Aim -> Rewrite the data from the line with "This screenshot has width=1280, height=603." to the line with "click(984, 203)", replacing "orange" with "red" and leaving everything else unchanged.

Information provided ->
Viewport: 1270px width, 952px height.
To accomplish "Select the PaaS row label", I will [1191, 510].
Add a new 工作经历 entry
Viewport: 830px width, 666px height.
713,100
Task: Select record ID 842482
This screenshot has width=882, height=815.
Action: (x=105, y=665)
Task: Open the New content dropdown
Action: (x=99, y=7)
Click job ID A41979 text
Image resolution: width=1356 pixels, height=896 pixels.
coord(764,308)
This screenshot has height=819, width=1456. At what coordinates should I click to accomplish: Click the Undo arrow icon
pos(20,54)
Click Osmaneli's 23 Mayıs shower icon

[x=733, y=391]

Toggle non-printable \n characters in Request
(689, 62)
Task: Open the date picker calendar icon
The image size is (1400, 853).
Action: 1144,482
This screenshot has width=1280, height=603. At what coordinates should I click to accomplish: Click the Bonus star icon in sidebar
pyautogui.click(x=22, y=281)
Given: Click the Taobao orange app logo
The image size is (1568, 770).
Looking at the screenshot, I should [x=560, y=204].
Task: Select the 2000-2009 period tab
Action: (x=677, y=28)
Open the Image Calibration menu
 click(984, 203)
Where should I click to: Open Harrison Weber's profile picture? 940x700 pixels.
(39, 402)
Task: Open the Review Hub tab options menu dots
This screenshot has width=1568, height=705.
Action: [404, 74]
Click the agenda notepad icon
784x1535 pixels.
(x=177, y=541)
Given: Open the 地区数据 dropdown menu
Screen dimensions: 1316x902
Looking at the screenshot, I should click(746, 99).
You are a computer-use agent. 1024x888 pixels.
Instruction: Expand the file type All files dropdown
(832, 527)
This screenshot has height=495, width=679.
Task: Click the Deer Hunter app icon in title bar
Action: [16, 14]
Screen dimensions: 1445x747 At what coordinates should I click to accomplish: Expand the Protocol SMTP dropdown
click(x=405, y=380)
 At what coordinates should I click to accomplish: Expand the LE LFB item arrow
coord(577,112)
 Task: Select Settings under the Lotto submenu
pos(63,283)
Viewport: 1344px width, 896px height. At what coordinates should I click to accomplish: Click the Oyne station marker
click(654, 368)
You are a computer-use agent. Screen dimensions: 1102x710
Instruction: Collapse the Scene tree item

Solution to this exercise ->
This screenshot has width=1280, height=603. At what coordinates should I click to accomplish: Click the Bonus star icon in sidebar
pyautogui.click(x=22, y=281)
Given: Click the Taobao red app logo
The image size is (1568, 770).
Looking at the screenshot, I should [x=560, y=204].
Task: Select the 2000-2009 period tab
Action: (x=677, y=28)
Open the Image Calibration menu
 click(984, 203)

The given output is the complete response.